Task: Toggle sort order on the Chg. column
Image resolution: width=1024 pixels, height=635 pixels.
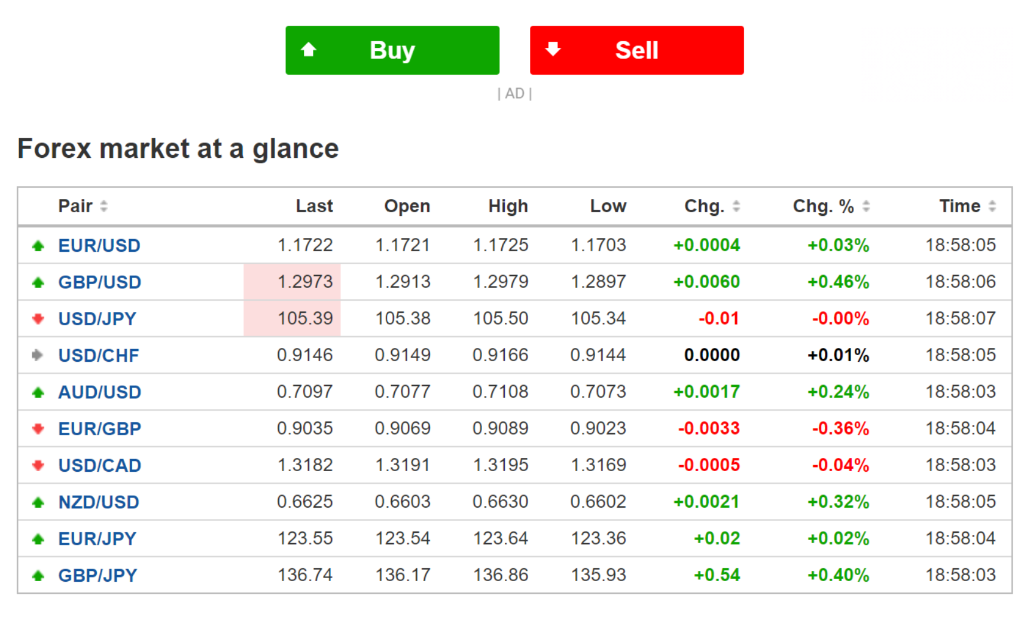Action: tap(736, 206)
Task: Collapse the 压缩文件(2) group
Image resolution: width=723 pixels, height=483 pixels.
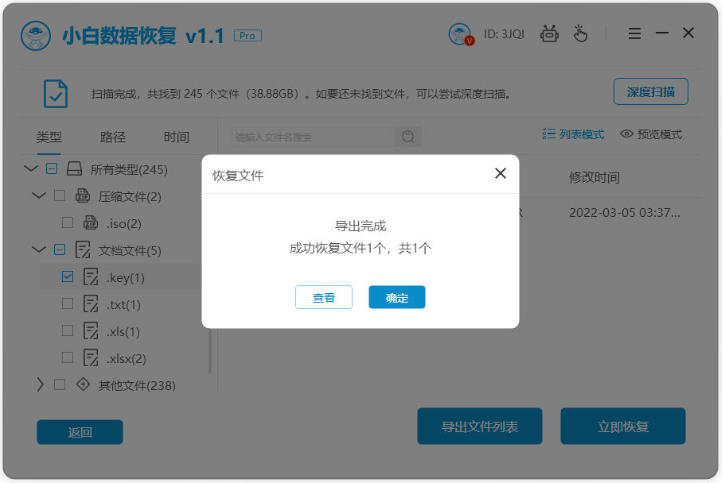Action: pyautogui.click(x=39, y=196)
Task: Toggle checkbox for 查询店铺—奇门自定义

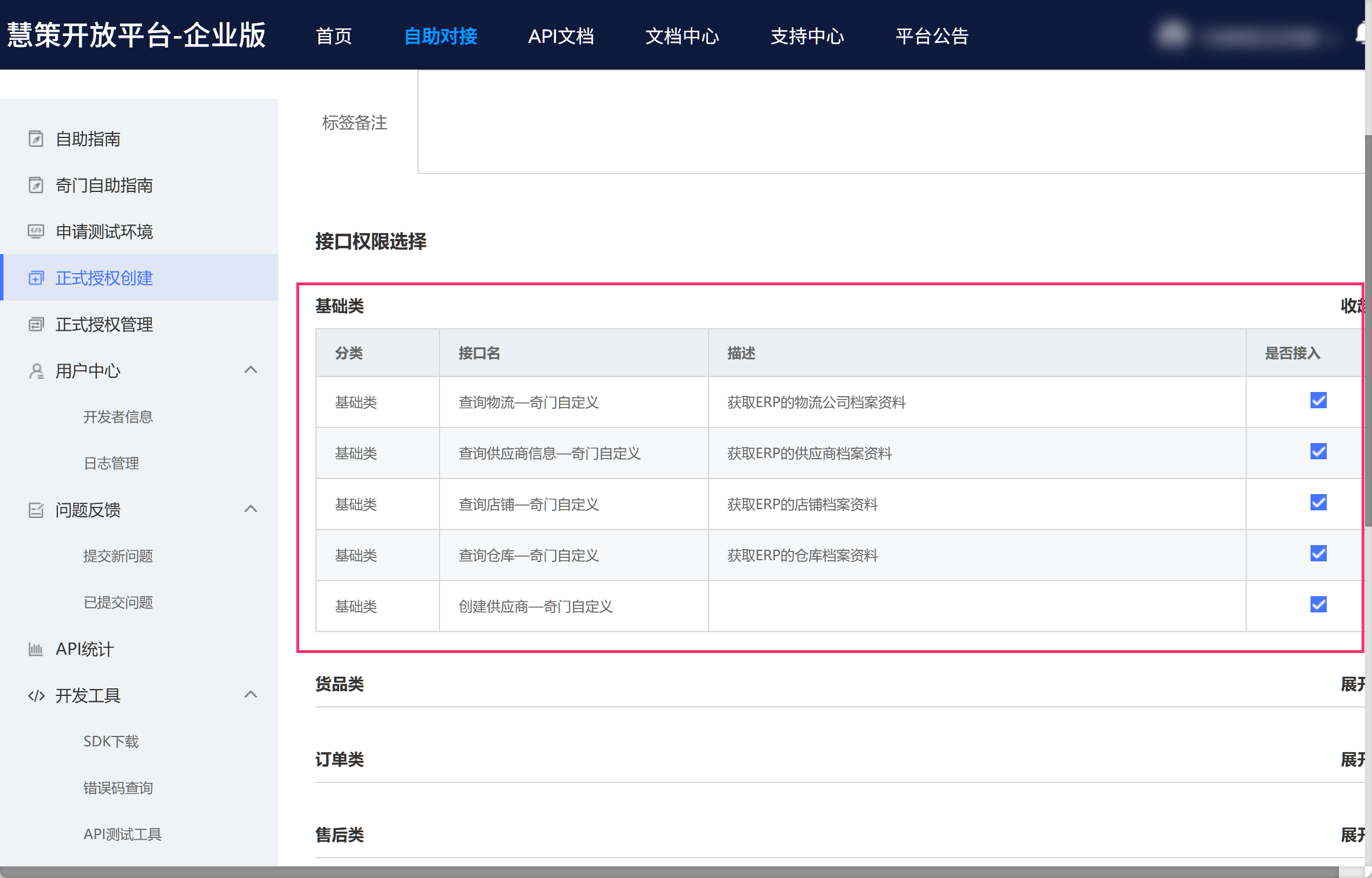Action: click(x=1318, y=502)
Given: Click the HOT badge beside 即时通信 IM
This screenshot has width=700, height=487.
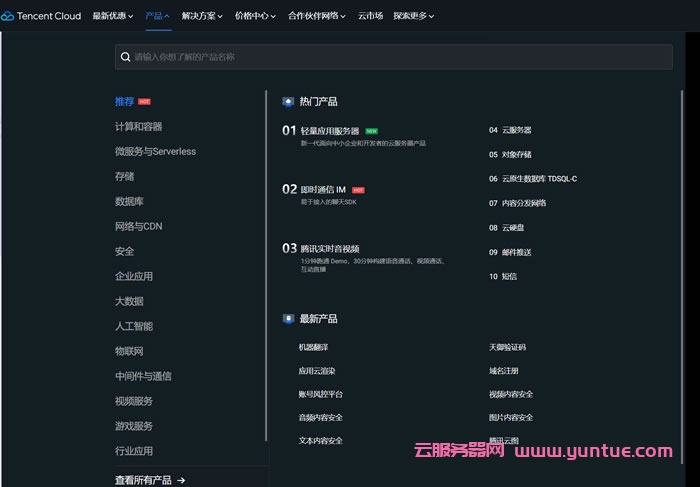Looking at the screenshot, I should click(358, 189).
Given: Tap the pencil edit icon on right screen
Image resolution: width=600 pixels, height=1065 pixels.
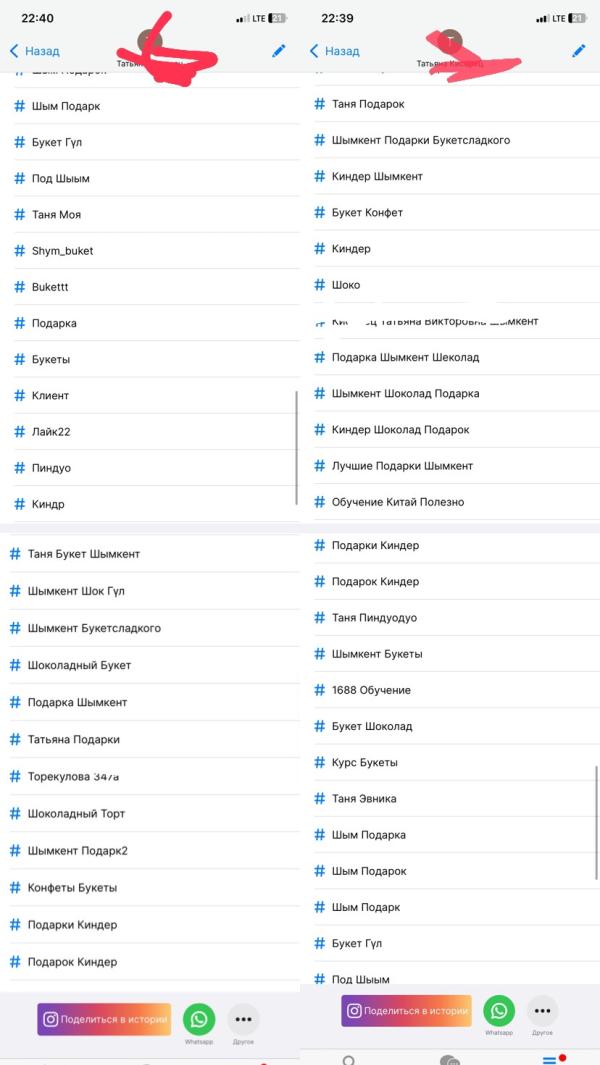Looking at the screenshot, I should pyautogui.click(x=578, y=50).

....................

Locate each line in the listing above that contains the word "pixels", and copy those lines.

RESPONSE.
Image resolution: width=1024 pixels, height=635 pixels.
Image resolution: width=723 pixels, height=483 pixels.
Image resolution: width=600 pixels, height=1065 pixels.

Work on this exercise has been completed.